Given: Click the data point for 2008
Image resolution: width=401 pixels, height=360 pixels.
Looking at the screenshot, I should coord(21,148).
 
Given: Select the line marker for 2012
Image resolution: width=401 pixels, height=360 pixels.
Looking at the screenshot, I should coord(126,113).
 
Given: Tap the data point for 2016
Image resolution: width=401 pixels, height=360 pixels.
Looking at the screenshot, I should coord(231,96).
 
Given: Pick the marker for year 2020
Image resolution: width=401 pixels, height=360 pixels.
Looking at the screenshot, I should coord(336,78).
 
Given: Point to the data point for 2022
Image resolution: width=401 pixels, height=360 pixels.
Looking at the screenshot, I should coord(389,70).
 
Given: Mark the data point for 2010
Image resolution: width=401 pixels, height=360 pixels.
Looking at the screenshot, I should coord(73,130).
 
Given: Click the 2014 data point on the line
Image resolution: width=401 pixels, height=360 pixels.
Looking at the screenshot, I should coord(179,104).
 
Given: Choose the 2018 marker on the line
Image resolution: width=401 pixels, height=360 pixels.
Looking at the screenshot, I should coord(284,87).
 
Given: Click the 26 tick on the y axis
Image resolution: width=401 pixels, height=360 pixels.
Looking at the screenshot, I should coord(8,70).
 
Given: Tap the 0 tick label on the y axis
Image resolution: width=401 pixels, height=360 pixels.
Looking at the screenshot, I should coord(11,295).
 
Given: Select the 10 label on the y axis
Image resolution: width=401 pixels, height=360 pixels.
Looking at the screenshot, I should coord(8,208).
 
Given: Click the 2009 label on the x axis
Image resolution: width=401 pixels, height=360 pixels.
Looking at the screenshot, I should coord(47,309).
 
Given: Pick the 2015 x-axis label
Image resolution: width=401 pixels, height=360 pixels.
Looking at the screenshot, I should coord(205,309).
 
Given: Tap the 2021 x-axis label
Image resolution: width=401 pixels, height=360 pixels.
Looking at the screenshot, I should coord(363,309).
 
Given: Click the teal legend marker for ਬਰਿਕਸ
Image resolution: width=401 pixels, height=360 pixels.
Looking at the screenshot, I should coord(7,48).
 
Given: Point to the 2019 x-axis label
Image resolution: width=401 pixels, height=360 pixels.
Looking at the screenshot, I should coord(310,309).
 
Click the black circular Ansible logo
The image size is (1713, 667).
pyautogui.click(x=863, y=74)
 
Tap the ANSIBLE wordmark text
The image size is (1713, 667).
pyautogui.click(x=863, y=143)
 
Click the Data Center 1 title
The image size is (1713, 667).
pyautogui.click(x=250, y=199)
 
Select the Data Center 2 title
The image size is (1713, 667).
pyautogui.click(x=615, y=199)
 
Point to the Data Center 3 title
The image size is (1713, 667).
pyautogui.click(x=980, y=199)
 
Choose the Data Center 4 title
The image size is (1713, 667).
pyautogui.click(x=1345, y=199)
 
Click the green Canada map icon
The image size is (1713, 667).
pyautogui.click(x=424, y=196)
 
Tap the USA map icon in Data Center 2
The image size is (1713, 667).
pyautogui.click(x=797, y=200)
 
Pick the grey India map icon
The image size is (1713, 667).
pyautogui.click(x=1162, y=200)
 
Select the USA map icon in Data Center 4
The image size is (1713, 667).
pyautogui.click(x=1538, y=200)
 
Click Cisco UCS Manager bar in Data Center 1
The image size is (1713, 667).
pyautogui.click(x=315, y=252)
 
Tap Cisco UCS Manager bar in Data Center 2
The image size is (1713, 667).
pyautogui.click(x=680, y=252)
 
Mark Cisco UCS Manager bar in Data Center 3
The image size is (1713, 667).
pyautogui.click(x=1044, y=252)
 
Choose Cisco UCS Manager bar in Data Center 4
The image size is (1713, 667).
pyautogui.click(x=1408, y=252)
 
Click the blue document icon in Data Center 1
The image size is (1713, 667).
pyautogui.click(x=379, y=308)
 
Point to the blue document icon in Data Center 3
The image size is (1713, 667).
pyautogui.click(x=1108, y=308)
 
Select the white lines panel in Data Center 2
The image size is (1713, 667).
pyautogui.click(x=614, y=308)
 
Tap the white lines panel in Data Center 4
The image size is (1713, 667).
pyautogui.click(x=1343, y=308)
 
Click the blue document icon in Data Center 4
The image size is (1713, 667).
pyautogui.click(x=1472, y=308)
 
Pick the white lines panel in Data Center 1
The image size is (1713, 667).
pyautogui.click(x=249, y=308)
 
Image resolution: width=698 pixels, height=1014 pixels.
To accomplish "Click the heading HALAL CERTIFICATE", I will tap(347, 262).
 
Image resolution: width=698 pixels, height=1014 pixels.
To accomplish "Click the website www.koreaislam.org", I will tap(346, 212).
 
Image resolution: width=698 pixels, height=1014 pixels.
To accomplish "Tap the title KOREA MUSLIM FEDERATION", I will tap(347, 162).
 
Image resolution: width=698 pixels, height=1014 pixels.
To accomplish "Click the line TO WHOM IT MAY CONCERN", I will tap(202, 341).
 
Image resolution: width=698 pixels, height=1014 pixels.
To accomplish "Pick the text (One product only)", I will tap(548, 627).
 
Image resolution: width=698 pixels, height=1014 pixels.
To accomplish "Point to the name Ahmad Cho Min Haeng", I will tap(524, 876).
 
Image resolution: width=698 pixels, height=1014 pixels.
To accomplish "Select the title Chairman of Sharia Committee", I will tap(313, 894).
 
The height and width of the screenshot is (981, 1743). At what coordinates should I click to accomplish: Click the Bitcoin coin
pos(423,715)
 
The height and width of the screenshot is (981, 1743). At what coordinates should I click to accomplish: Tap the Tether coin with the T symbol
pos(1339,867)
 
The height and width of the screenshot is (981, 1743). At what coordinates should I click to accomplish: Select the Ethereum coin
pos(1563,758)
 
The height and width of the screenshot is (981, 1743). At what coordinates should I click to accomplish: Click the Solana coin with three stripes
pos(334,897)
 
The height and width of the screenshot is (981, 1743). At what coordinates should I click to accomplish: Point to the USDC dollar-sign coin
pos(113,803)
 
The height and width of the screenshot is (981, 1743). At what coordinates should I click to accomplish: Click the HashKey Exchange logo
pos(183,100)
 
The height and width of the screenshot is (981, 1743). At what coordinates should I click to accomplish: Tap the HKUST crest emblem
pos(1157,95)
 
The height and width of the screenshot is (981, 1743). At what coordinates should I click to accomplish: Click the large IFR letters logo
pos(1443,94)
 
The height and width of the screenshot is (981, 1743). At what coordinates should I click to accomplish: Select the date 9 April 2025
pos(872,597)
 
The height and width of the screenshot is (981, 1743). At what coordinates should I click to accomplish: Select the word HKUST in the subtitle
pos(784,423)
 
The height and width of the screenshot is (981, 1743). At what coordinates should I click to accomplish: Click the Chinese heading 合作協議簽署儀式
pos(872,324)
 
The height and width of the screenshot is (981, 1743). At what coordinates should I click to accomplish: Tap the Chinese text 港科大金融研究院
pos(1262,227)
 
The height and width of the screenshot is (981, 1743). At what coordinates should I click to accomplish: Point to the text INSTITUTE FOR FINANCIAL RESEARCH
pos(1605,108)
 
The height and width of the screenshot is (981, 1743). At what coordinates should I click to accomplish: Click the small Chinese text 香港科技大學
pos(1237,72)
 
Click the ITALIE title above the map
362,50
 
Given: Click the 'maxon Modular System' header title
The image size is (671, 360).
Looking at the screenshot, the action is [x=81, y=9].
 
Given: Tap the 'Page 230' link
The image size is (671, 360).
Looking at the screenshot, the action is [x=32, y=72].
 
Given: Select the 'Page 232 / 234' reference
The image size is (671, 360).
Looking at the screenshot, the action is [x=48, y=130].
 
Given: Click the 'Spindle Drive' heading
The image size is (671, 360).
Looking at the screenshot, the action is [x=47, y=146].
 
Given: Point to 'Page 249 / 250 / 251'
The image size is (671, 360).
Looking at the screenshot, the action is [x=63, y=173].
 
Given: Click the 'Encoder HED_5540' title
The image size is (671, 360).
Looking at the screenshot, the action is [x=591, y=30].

◇ ◇ ◇

• _Instructions to follow_: Can you give the lines of the records from the one containing "Chinese heading 合作協議簽署儀式" through the one containing "pos(1262,227)" as a numbered list, leaving out any blank lines?

• _In response_:
1. The height and width of the screenshot is (981, 1743). At what coordinates should I click to accomplish: Click the Chinese heading 合作協議簽署儀式
2. pos(872,324)
3. The height and width of the screenshot is (981, 1743). At what coordinates should I click to accomplish: Tap the Chinese text 港科大金融研究院
4. pos(1262,227)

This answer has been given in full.